Directions for this task
Render each line of the entries below as a row in a Markdown table with the columns "Row" and "Line," numbering the rows in order and omitting blank lines.

Records from a dataset

================

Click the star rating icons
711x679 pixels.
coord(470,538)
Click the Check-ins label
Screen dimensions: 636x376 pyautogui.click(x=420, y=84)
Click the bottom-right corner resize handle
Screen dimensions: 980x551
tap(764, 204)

================

Written answer
| Row | Line |
|---|---|
| 1 | Click the star rating icons |
| 2 | 711x679 pixels. |
| 3 | coord(470,538) |
| 4 | Click the Check-ins label |
| 5 | Screen dimensions: 636x376 pyautogui.click(x=420, y=84) |
| 6 | Click the bottom-right corner resize handle |
| 7 | Screen dimensions: 980x551 |
| 8 | tap(764, 204) |